# CONJUNTO DE TAREAS
- a) Según el texto sobre Eusebio Leal, ¿cuándo hizo Felipe González su única visita a Cuba como presidente del Gobierno español?
- b) Enumera los motivos que, según el texto sobre Eusebio Leal, llevaron a Fidel Castro a ordenar que se atendieran las señales de la Oficina del Historiador.
- c) Retoma el texto sobre Eusebio Leal a partir de su última oración.

# FRAGMENTO DEL DOCUMENTO
■ ■ ■ ■ ■ ■ ■

En su andar por La Habana, Leal encontró un padre intelectual afectuoso: Emilio Roig de Leuschering y -tras años de tristezas, aislamiento y desprecios del poder- un aliado circunstancial, pero imprescindible, Raúl Castro Ruz, no porque amara la ciudad magullada sino porque descubrió en el Historiador una pieza única para complementar el control que ejerce Machado Ventura sobre la nomenclatura provincial; estar al tanto de dimes y diretes de la curia y de las figuras de la cultura y para tejer un delicado hilo de comunicación con parte de la burguesía que nunca se fue, los Tarafas, Menocal y Dulce María Loynaz, la poeta enclaustrada.
El culpable de que Raúl Castro se fijara en Eusebio Leal -a quienes las botas gobernantes lo llamaban despectivamente "El monaguillo"- fue Felipe González Márquez, durante su única visita a Cuba (noviembre 1986) como presidente del Gobierno español.
El castrismo quería intentar recuperar la montura del Lugarteniente General Antonio Maceo Grajales, pero dudaba de la conveniencia de abordar un tema delicado con un visitante fraterno y con peso específico en la Internacional Socialista, en medio de la era Reagan.
Leal supo de aquella inquietud y esperó a que los vinos y charlas entre Fidel Castro y González, en medio de una multitudinaria cena, relajaran el rigor diplomático y -plantándose ante el visitante, a quien había atendido esa misma mañana en un recorrido por el trozo de Habana Vieja que él intentaba restaurar- le soltó: Presidente, Cuba agradece el amor con que España ha conservado la silla de montar de Antonio Maceo, pero a Cuba le gustaría recuperarla, no como afrenta, sino como patrimonio...
Felipe dejó su copa sobre la mesa, Fidel enmudeció y el visitante concedió: Creo que está en manos de una entidad privada, pero haremos lo posible... Raúl Castro que latía con pulso de gallego y gallero, no pudo contener su espontaneidad y exclamó, si no tuviéramos a Eusebio, tendríamos que inventarlo. Sentencia que equivalia al blindaje y obediencia debida del historiador equilibrista y equilibrado.
Fidel Castro Ruz nunca se fío del todo de Eusebio Leal. Su naturaleza desconfiada como herramienta de supervivencia, su aversión a los modos eclesiales, la agitada vida sentimental del hombre que descubrió el potencial de La Habana Vieja como imán monetario y el padrinazgo de Raúl Castro, provocaron que el comandante en jefe ordenara al fallecido General de División José Abrantes Fernández que atendiera las señales de la Oficina del Historiador, protagonista involuntario de una de las anécdotas más rocambolescas del Palacio de la Revolución.
Acudió Eusebio Leal a una recepción con su última conquista amorosa, con la que se había casado recientemente. Fidel Castro la tomó del brazo y bajó con ella hasta el sótano del Consejo de Estado, la invitó a subir en su Mercedes Benz SEL y estuvieron un rato paseando y conversando por La Habana. Ya de vuelta, afloró el galán monacal que soliviantaba al "jefe". Chica, dile a Eusebio que la próxima vez que se vaya a casar, me avise antes...

■ ■ ■ ■ ■ ■ ■

# SECCIÓN DE DATOS
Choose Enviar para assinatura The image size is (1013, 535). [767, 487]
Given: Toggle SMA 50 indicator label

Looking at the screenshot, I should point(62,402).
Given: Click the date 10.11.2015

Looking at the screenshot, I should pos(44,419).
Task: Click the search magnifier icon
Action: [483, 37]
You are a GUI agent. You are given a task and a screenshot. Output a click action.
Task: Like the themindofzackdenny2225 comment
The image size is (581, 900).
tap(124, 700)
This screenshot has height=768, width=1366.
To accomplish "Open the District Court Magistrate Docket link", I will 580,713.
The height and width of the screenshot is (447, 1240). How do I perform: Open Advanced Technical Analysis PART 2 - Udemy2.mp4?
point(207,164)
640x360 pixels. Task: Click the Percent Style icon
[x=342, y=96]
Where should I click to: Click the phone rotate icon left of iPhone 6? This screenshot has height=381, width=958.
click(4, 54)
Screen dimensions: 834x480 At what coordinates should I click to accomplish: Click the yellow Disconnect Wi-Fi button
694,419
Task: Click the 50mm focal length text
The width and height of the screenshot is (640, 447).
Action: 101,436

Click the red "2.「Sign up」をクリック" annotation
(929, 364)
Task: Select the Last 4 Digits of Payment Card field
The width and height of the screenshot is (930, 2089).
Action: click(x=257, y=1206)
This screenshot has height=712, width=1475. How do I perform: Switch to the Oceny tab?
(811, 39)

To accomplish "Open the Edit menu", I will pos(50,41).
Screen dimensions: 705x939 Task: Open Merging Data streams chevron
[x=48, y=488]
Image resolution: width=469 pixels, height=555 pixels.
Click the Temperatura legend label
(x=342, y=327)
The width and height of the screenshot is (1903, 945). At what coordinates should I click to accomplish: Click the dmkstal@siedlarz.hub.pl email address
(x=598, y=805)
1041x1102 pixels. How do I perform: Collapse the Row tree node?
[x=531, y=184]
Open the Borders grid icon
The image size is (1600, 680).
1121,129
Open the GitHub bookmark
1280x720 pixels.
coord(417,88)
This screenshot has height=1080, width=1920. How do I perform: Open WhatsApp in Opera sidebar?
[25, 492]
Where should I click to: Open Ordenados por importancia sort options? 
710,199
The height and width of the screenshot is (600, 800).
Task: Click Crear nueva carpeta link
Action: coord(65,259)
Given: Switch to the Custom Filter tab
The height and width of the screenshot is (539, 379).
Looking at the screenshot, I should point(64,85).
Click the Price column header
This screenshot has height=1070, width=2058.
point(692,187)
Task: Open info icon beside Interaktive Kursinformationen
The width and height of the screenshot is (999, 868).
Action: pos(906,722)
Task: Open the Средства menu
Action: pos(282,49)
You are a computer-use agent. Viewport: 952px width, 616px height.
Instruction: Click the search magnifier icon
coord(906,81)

■ ■ ■ ■ ■ ■ ■

# RESPUESTAS EN ORDEN
- a) En noviembre de 1986.

- b)
- Su naturaleza desconfiada como herramienta de supervivencia.
- Su aversión a los modos eclesiales.
- La agitada vida sentimental de Eusebio Leal.
- El padrinazgo de Raúl Castro.

- c)
Pero la crisis económica de los años 90 del siglo pasado descolocó muchas cosas en Cuba y colocó unas pocas, incluidas dos grandes oportunidades para Eusebio Leal: El turismo capitalista y la necesidad vital de Fidel Castro de reacomodar su infancia y adolescencia, reconociendo las virtudes empresariales de su padre y dotar a Birán de una escenografía que solo existe en los libros de Katiuska Blanco; bondadosa y disciplinada.
Mientras pudo, Castro intentó desviar el turismo hacia playas y cayos remotos para evitar el contagio ideológico de los empobrecidos cubanos; pero los turistas tenían otros planes y comenzaron a recalar y a reclamar La Habana como objeto de deseo; y no quedó más remedio que destinar recursos a Eusebio Leal y su obra, que antes iban para las cayerías del norte insular, Varadero, Cayo Largo y algunos puntos del sur de la isla.
Eusebio ya llevaba la delantera porque había establecido relaciones de cooperación con multitud de estados, gobiernos, empresas, entidades y grupos de comunicación que habían descubierto en ese hombre jiribilla, casi siempre vestido de gris y con verbo de Dominico; a un alpinista consagrado a salvar lo posible de La Habana española; a un armador de puentes entre muchas sensibilidades, a veces contrapuestas y coherente aún en sus temores, tristezas y alegrías.
De niño aprendió que hay que ser más generoso para recibir que para dar y esta enseñanza la aplicó a rajatabla en su mano tendida por la ciudad donde nació, amó y acaba de morir.
Cuando se supo fuerte, cuidó aún más su low profile; sabía que la viabilidad de su proyecto pasaba porque La Habana del pez agonizante de Gastón Baquero no se convirtiera en manzana de la discordia y facilitó la emigración de muchos que habían trabajado junto a él, habían aprendido su modo de mirar y escuchar, pero que no compartían todos sus designios.
Los dejó partir sin un reproche y mucho dolor; pero ya sabía que su capacidad para ofrecer empleo y algo de bienestar empezaba a verse mermada por los apetitos de la casta verde oliva, que acabó usurpando la estructura empresarial creada con paciencia y sabiduría y dejando a Eusebio Leal reducido al protocolo, la magia e invenciones.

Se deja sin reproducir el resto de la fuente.